Top Integrated Lighting Use Cases

Integrated lighted retractors have shown the strongest fit in surgical procedures where deep-cavity access, narrow working channels, and shadow-prone anatomy combine to defeat overhead illumination:

  • Plastic and reconstructive surgery: Lighted retractors are widely used in breast surgery, gynecomastia correction, and other contoured-pocket work, where overhead lights routinely cast shadows into the operative field.

  • Spine and orthopedic surgery: In-cavity lighting supports minimally invasive and tunneled approaches where the working channel is narrow and deep relative to the access point.

  • General and abdominal surgery: Hernia repair, cholecystectomy, and other open-pocket procedures benefit from integrated illumination that allows the surgical field to shift in depth and angle.

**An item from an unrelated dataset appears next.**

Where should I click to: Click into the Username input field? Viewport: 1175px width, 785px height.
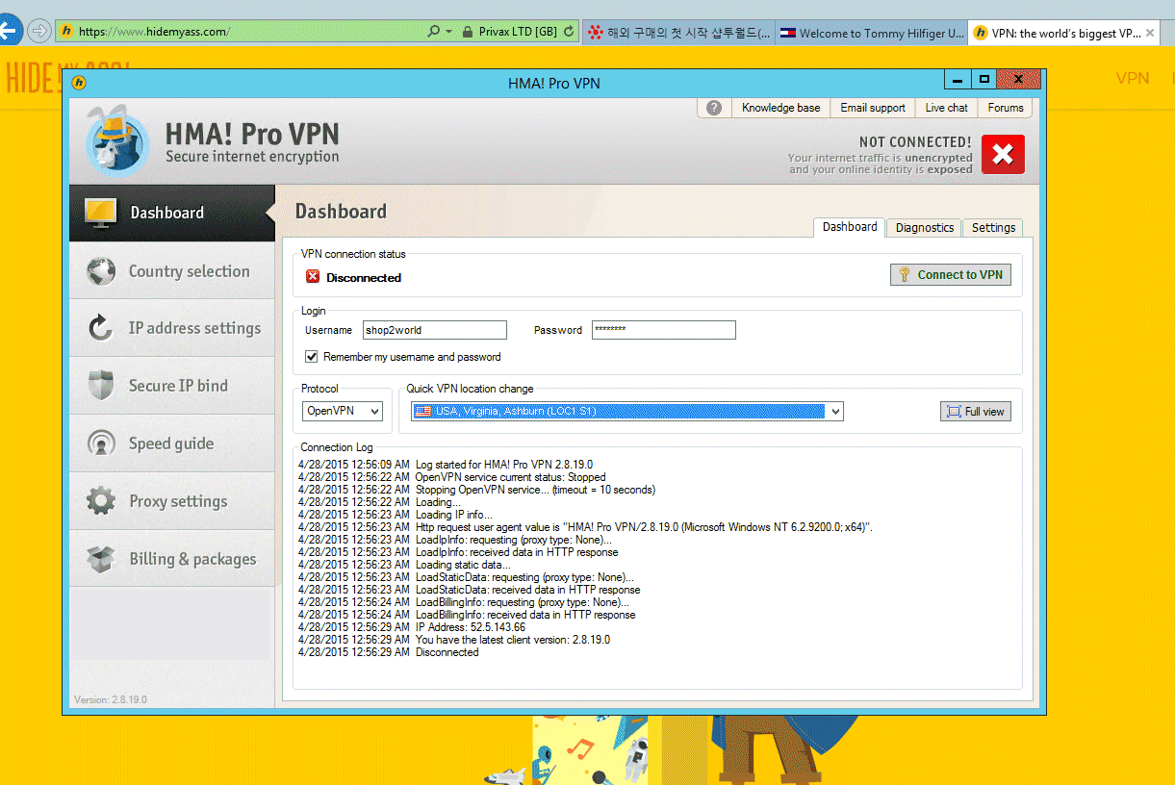pyautogui.click(x=434, y=330)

  • Colorectal, ENT, and gynecological surgery: Ring-retractor lighting systems have found particular traction here, offering up to 340° of illumination inside deep, narrow wounds.

  • Ambulatory surgery centers and lower-resource facilities: Sites without access to high-end overhead luminaire arrays can gain access to clinical grade lighting through integrated designs that don’t require additional infrastructure.

What’s Next For Surgical Lighting

The current generation of integrated lighted retractors is the starting point, not the destination. Several developments in modern surgical lighting initiatives and design are converging.

Tissue-Selective Wavelength Control

Targeted LED wavelengths or tunable sources can differentiate vessels, nerves, and pathologic tissue in ways that broadband white light cannot, turning the retractor from a passive light source into an active imaging aid. As wavelength control systems mature, the same instrument holding tissue open could begin to highlight what the surgeon needs to see most.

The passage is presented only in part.